It's 50 years since two battalions of US Marines landed on beaches near Danang, heralding the direct involvement of American combat units in the Vietnam War.
By Chas Early
America finally signalled its intention to become fully committed to war in Vietnam with the arrival of 3,500 combat troops just north of Da Nang, on this day in 1965.
Men of the 9th Marine Expeditionary Brigade were met by South Vietnamese officers, girls carrying leis, sight-seers and four US soldiers holding a sign saying ‘Welcome, Gallant Marines’.
It was all much to the dismay of General William Westmoreland, the senior US officer in the country at that time.
Both Westmoreland and General Nguyen Van Thieu, chief of the South Vietnamese Armed Forces Council, had asked for the troops to be "brought ashore in the most inconspicuous way feasible".
Under the previous US president, John F. Kennedy, the number of American military ‘advisors’ in the country had risen to 16,000.
The day after Kennedy’s assassination, new president Lyndon Johnson stated that "the battle against communism... must be joined... with strength and determination".
Throughout 1964 Johnson faced pressure from domestic and foreign sources to negotiate a peaceful solution, but after attacks on US ships off Vietnam in the ‘Gulf of Tonkin incident' in August, Congress gave him the powers to take any action he deemed necessary to protect South Vietnam.
By the following year it was clear that South Vietnam, riven by internal dissent and unfocused leadership, was losing its war with the communist North. And, with US air bases in the country regularly being targeted for attacks, Johnson sent in the 3,500 marines initially as a defensive security force.

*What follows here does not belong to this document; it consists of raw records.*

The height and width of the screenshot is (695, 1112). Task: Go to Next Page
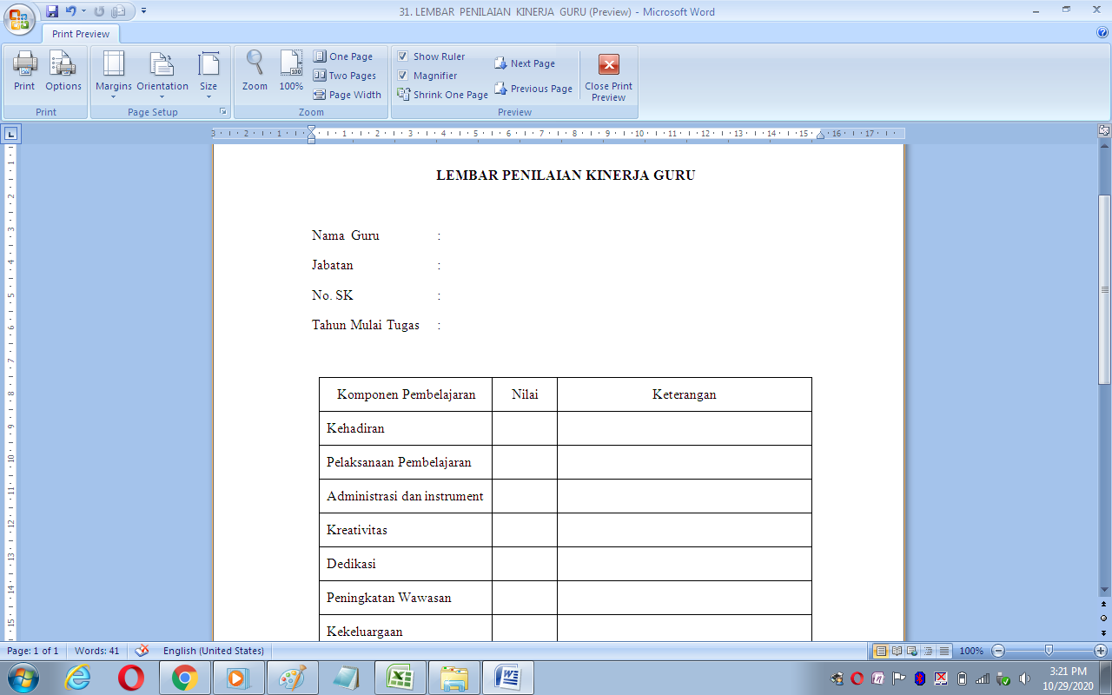click(525, 63)
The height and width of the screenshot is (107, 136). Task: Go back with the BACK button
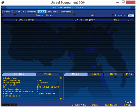pyautogui.click(x=127, y=105)
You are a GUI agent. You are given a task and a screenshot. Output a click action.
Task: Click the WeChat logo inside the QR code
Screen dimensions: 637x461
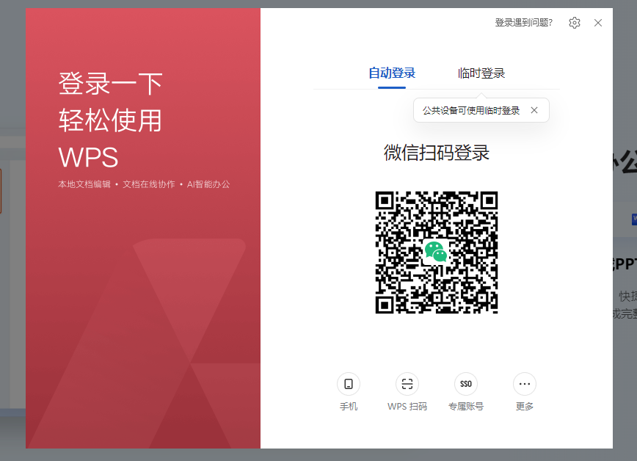(x=436, y=253)
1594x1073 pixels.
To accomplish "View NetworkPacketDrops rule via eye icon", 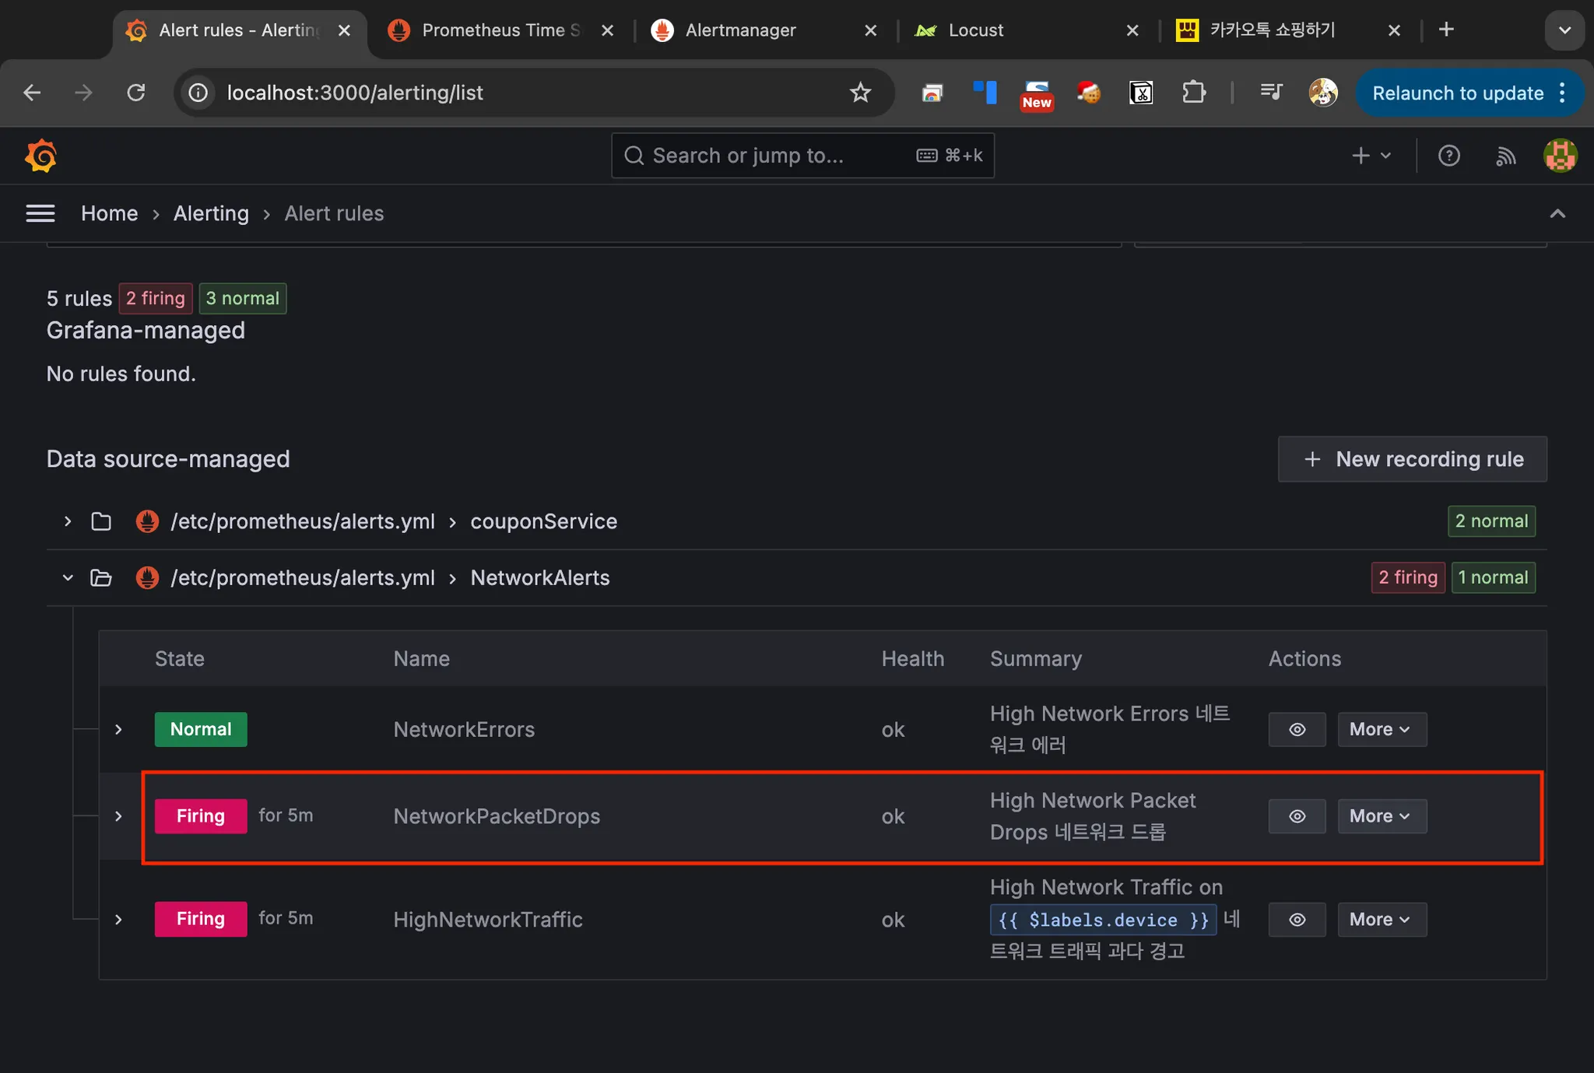I will click(1297, 816).
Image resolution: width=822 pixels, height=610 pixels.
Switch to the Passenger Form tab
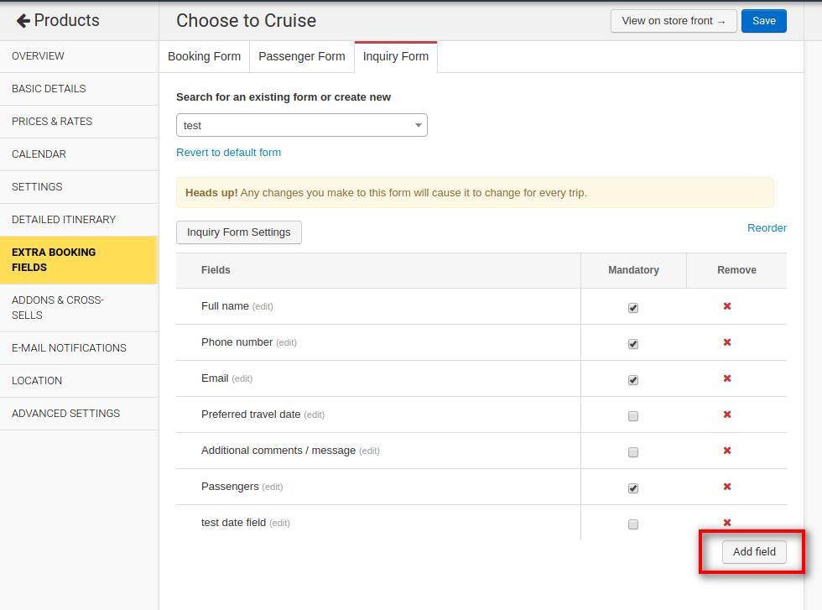click(x=301, y=56)
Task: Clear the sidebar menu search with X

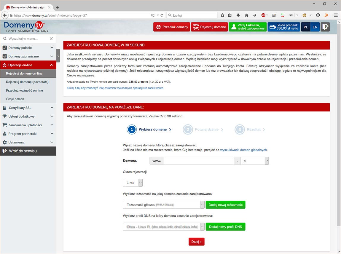Action: (51, 39)

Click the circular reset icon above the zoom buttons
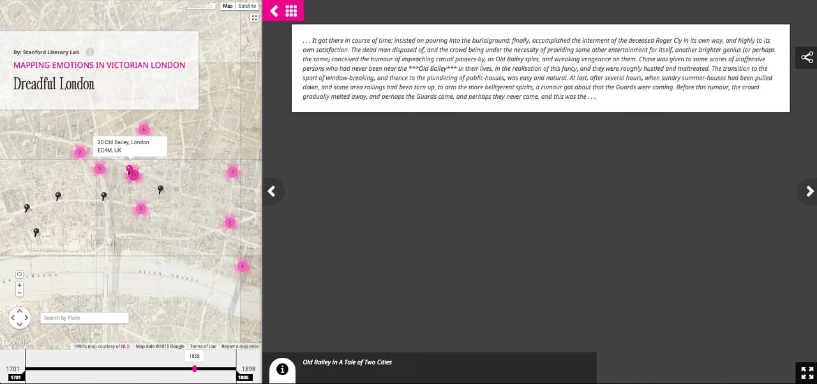pyautogui.click(x=19, y=273)
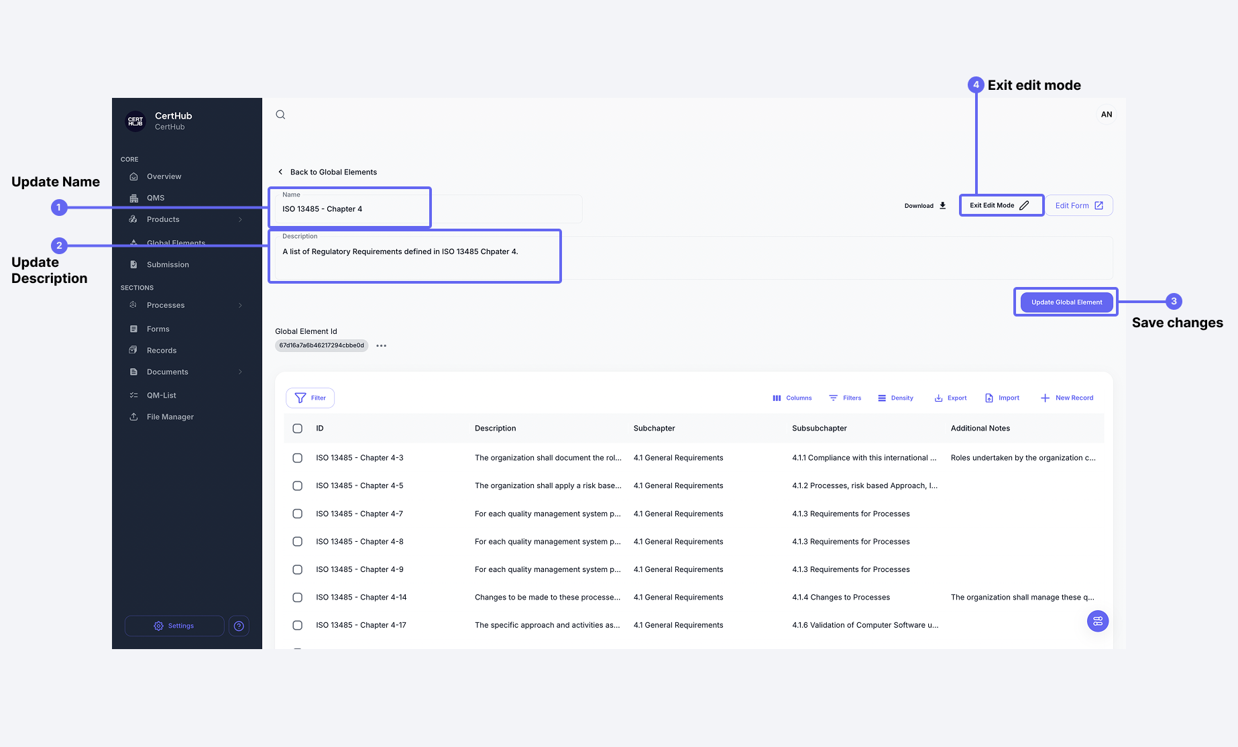
Task: Open the help question mark icon
Action: point(239,626)
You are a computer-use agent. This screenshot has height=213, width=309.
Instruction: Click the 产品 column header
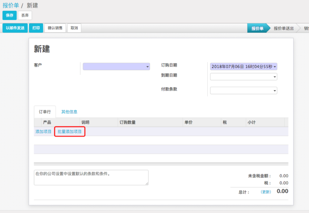[47, 122]
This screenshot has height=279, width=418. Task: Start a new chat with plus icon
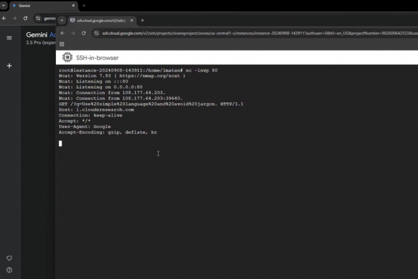[9, 66]
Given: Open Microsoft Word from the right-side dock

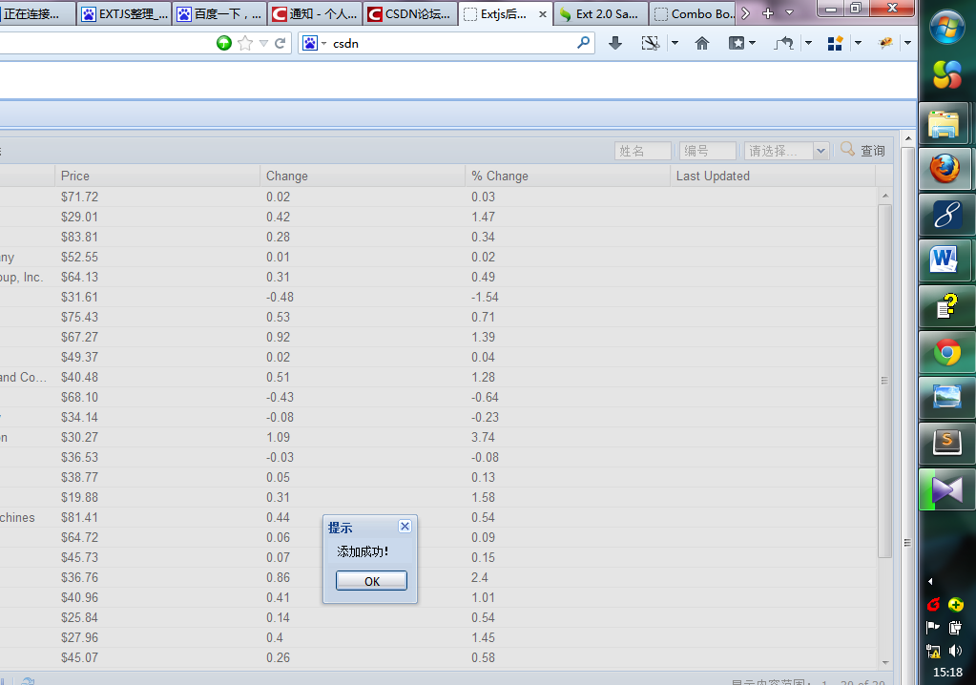Looking at the screenshot, I should coord(945,259).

The deployment was met with anger from many quarters, with China and the Soviet Union threatening intervention. Some 2,000 demonstrators including Vietnamese and Chinese students attacked the US Embassy in Moscow, while a car bomb outside its Saigon embassy killed 22 people.
Do you remember the US combat troops arriving in Vietnam? Do you think anything could have been done to prevent the war's escalation? Let us know in the comments section below.
Vietnam War escalation - Did you know?
President Kennedy had wanted to draw ‘a line in the sand’ over the spread of communism, and the aim of US involvement in the country was to keep South Vietnam ‘free’ from the communist North.
Kennedy had been keen to ensure that US military personnel be deployed only to help train the South Vietnamese Army; he had advocated a slow withdrawal of the advisors until 1965.
By early 1964, American diplomats in Saigon and most of President Johnson’s advisors were advocating an escalation of US military involvement in the conflict as the only way to secure South Vietnamese neutrality.
Johnson was keen to avoid any sign that he was committing to a war before the presidential election in November 1964. Nevertheless, he stepped up bombing raids and covert operations in the wake of the Tonkin Gulf incident in August.
There had been an engagement with North Vietnamese torpedo boats in the Tonkin Gulf on August 2, but a reported second engagement on August 4 (which prompted the Congressional resolution) was later revealed to be false.
In September, UN Secretary General U Thant secured agreement from North Vietnam to engage in talks with the US. Though Secretary of State Dean Rusk was informed, there is no evidence that President Johnson ever learned of the offer.
There were 23,000 US military personnel in Vietnam at the end of 1964. By the end of 1965 that figure had risen to nearly 185,000.